The tech deal, the filing says, looked worse on close inspection. Megacap alleges it obtained documents from the broker-dealer that executed the forward contract showing the actual price paid was $25 a share, not the $40 Megacap says it was quoted, and that a $722,055 fee was charged on numbers WCEP’s lawyer has since acknowledged were inaccurate.

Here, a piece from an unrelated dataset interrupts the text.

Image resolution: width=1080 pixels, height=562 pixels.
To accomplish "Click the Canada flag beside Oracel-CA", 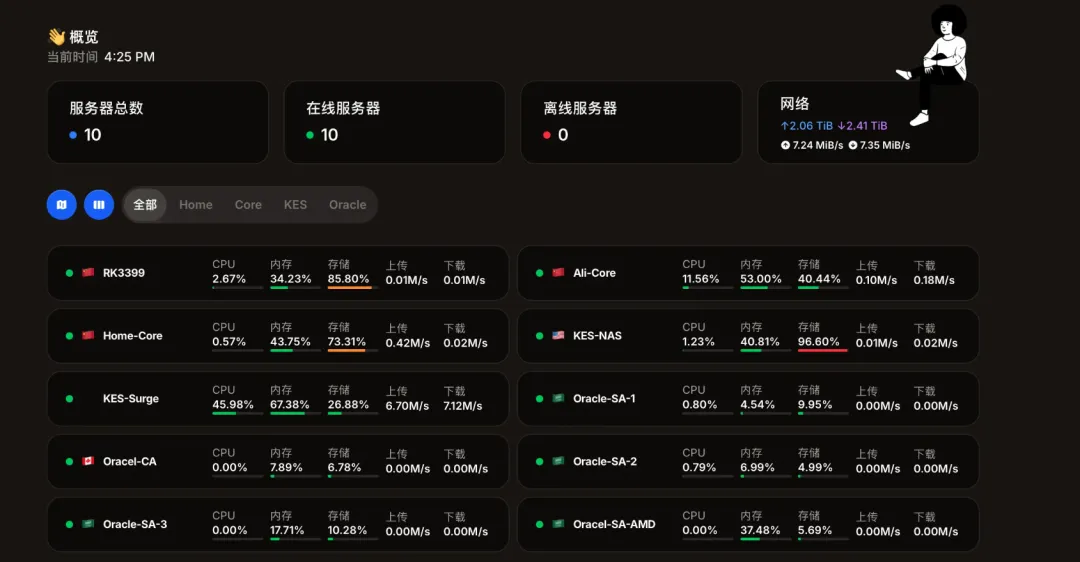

Then there is the structural twist. Megacap says it signed subscription papers for single-asset SPVs but its K-1s showed it had been placed into a multi-asset master vehicle holding positions from other deals entirely — without notice or consent. Only that master vehicle, the filing says, had a Form D on file. Megacap also alleges the master fund may have exceeded the 100-investor cap under the 3(c)(1) exemption, raising unregistered investment company concerns, and that WCEP effectively acted as an unregistered broker-dealer by earning transaction-based pay through markups.

The filing ties the alleged conduct to the SEC’s pending enforcement action against GlobalX and its principal Laren Pisciotti, which Megacap says involves a near-identical “no upfront fees” pitch paired with secret markups. GlobalX’s N-22 vehicle is alleged to have served as the intermediary on Megacap’s tech deal.

Claims include federal securities fraud under Section 10(b) and Rule 10b-5, control person liability under Section 20(a), fraudulent inducement, fraudulent concealment, negligent misrepresentation, violations of Florida’s deceptive trade practices statute, unjust enrichment, and declaratory relief.

The allegations have not been tested in court. No responsive pleading has been filed, and no court has ruled on the claims. The defendants could not immediately be reached for comment.